Having located the line with "Given: Tick Transparente for Fondo Resaltado", print it and each remaining line exactly, stopping at the end of the material and omitting pictures.

○ ○ ○ ○ ○ ○ ○

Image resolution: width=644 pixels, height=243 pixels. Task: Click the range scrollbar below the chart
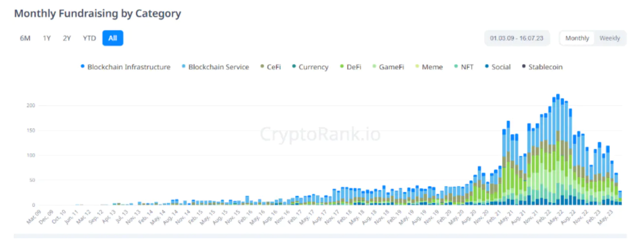pos(320,236)
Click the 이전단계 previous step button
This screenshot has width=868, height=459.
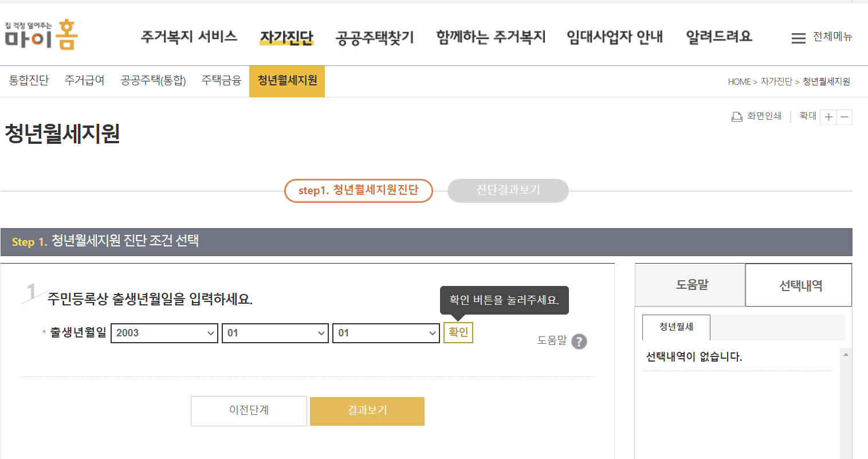249,411
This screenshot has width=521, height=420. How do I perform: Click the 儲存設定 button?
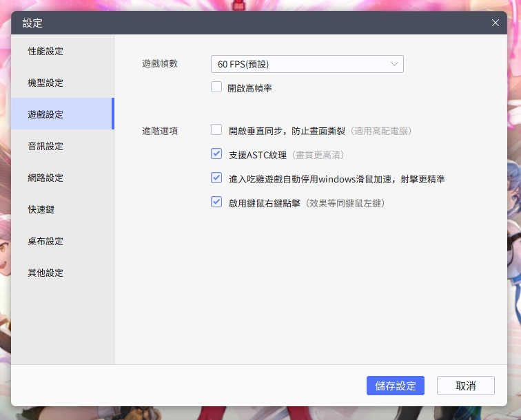(395, 386)
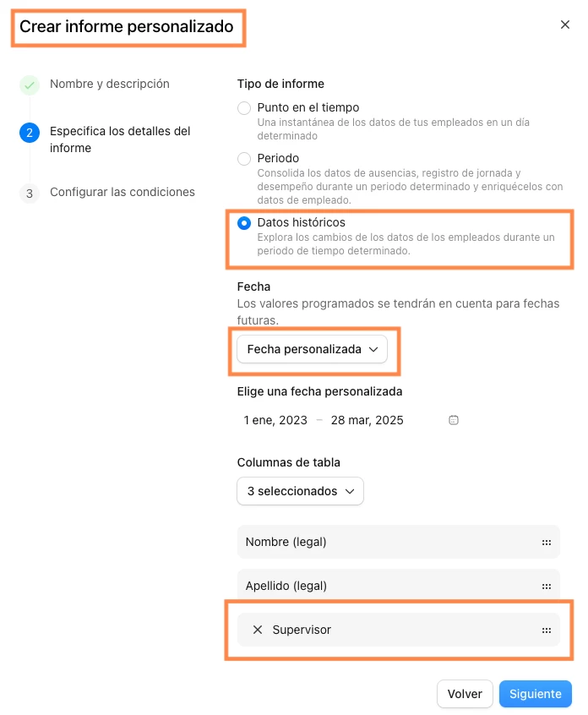Viewport: 588px width, 715px height.
Task: Go to Configurar las condiciones step
Action: 123,192
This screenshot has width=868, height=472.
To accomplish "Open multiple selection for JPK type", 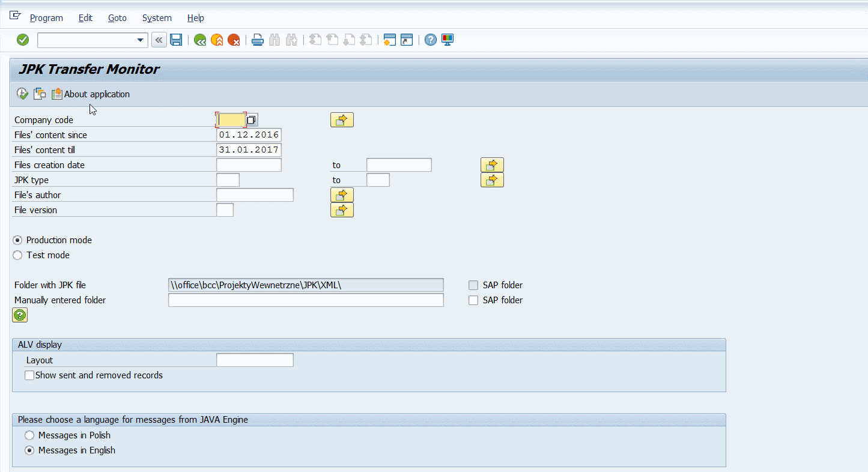I will coord(492,180).
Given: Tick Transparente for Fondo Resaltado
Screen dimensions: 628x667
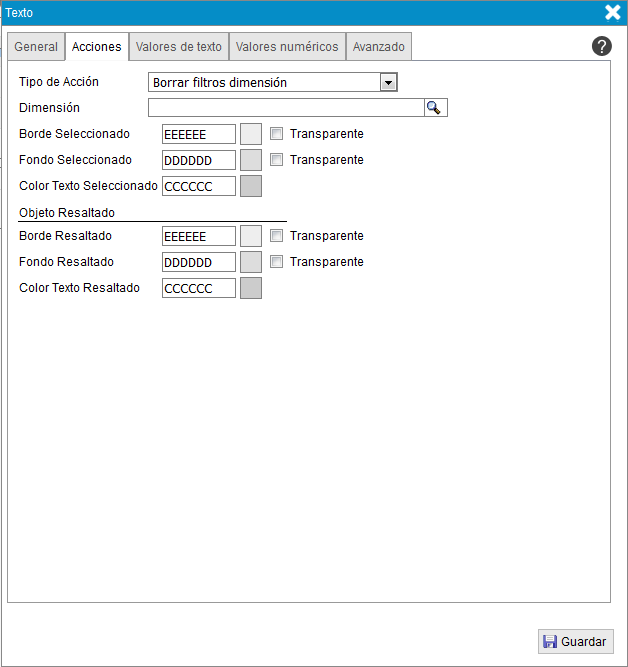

○ ○ ○ ○ ○ ○ ○

▸ **RESULT**:
Given: Tick Transparente for Fondo Resaltado
Screen dimensions: 628x667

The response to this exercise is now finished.